## START Text passage

Here is my postfix main.cf file:

http://pastebin.com/VDi34512

I don't know what would cause the error?

Here is what is in my logs:http://pastebin.com/34Xh8yB2


----------



## amilojko (Jan 2, 2012)

If you have an immediate problem install webmin and look in there, configure it from webmin. 
sysutils/webmin


----------



## hockey97 (Jan 2, 2012)

amilojko said:
			
		

> if you have an immediate problem
> Install webmin and look in there, configure it from webmin
> /usr/ports/sysutils/webmin



Yes, I do have webmin but I still config things manually. I own my own server so I do have root access. I just don't understand what the mysql database tables needs? 
The error seems like the lookup fails. In the error logs it says to not use both domain names in both the virtual aliase and virtual relay domain. Yet, in my mysql database I don't even think I set up a relay domain name.


----------



## vand777 (Jan 2, 2012)

Can you also publish the following files?

/usr/local/etc/postfix/mysql_virtual_alias_maps.cf
/usr/local/etc/postfix/mysql_virtual_domains_maps.cf
/usr/local/etc/postfix/mysql_virtual_mailbox_maps.cf
/usr/local/etc/postfix/mysql_virtual_mailbox_limit_maps.cf
/usr/local/etc/postfix/mysql_relay_domains_maps.cf


----------



## vand777 (Jan 2, 2012)

## END Text passage

→ What you are asked to do:
Reproduce the Postfix forum thread above in full, word for word.

## START Dataset content

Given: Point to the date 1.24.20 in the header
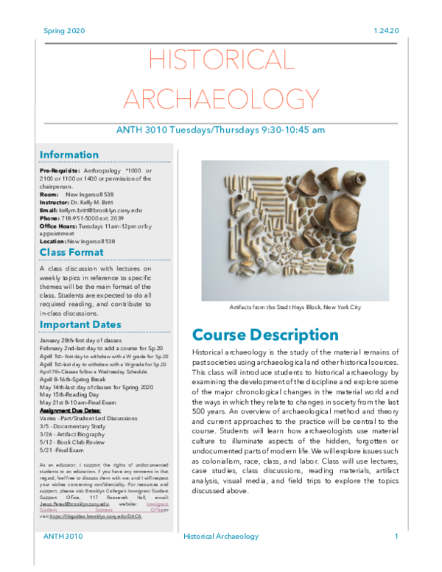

## END Dataset content

→ Exercise answer:
Here is my postfix main.cf file:

http://pastebin.com/VDi34512

I don't know what would cause the error?

Here is what is in my logs:http://pastebin.com/34Xh8yB2


----------



## amilojko (Jan 2, 2012)

If you have an immediate problem install webmin and look in there, configure it from webmin. 
sysutils/webmin


----------



## hockey97 (Jan 2, 2012)

amilojko said:
			
		

> if you have an immediate problem
> Install webmin and look in there, configure it from webmin
> /usr/ports/sysutils/webmin



Yes, I do have webmin but I still config things manually. I own my own server so I do have root access. I just don't understand what the mysql database tables needs? 
The error seems like the lookup fails. In the error logs it says to not use both domain names in both the virtual aliase and virtual relay domain. Yet, in my mysql database I don't even think I set up a relay domain name.


----------



## vand777 (Jan 2, 2012)

Can you also publish the following files?

/usr/local/etc/postfix/mysql_virtual_alias_maps.cf
/usr/local/etc/postfix/mysql_virtual_domains_maps.cf
/usr/local/etc/postfix/mysql_virtual_mailbox_maps.cf
/usr/local/etc/postfix/mysql_virtual_mailbox_limit_maps.cf
/usr/local/etc/postfix/mysql_relay_domains_maps.cf


----------



## vand777 (Jan 2, 2012)